A common misconception is that leveraged tokens have exposure to volatility, or gamma. Leveraged tokens do well if markets move up a lot and then up a lot more, and poorly if markets move up a lot and then back down a lot, both of which are high volatility. The real exposure that they have is primarily to price direction, and secondarily to momentum.
What do Leveraged Tokens hold?
Leveraged Tokens hold perpetual futures. That means that they will get their exposure to the underlying assets through the perpetual futures. That also means that they will be subject to the price movements, premiums, funding rates, etc. of the perpetual futures.
1. The content above does not constitute any investment advice. Please be cautious of the risks.
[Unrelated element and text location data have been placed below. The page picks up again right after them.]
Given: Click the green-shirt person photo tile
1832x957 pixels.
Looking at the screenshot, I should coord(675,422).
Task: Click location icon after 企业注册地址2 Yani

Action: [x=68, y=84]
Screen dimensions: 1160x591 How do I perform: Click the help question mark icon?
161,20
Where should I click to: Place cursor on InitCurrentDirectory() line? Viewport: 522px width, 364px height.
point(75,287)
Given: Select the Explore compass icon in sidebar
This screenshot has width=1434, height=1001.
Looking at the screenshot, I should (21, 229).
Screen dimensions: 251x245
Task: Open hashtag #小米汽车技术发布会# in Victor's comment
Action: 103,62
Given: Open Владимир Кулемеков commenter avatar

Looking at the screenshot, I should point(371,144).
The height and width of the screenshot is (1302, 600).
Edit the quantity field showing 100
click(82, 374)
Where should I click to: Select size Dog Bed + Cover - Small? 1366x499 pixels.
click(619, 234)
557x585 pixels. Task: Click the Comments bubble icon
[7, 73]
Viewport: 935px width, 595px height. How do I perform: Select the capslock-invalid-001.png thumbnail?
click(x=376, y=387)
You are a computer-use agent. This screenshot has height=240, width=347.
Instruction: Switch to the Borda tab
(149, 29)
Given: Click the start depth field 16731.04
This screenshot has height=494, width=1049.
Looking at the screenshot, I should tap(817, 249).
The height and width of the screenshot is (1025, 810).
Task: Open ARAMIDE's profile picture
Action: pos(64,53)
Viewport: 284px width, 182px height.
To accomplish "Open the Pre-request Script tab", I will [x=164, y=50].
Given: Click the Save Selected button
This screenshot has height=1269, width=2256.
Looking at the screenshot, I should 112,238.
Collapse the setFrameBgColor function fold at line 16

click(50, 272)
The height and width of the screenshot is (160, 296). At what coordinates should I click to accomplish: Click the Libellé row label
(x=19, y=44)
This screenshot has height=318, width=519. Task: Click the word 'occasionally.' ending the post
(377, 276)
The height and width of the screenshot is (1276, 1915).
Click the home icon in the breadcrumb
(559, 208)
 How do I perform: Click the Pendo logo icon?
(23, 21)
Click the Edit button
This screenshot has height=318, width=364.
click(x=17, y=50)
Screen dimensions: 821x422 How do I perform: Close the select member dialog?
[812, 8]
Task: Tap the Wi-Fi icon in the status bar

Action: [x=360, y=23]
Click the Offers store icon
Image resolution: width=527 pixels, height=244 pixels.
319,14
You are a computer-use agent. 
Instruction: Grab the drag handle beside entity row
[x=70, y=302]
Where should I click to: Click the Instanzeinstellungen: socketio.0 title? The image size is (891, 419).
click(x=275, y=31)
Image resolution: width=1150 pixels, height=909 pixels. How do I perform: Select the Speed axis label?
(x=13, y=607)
2. While your account's holding of a leveraged token cannot be liquidated, the leveraged token itself theoretically could be. Leveraged tokens greatly reduce the risk of liquidation but cannot make it fully impossible; if markets instantaneously gap down 50%, there is nothing that can stop the +3x leveraged position held by the leveraged token from getting liquidated. In addition, while leveraged tokens attempt to avoid getting liquidated, this does not prevent them from being able to suffer heavy losses.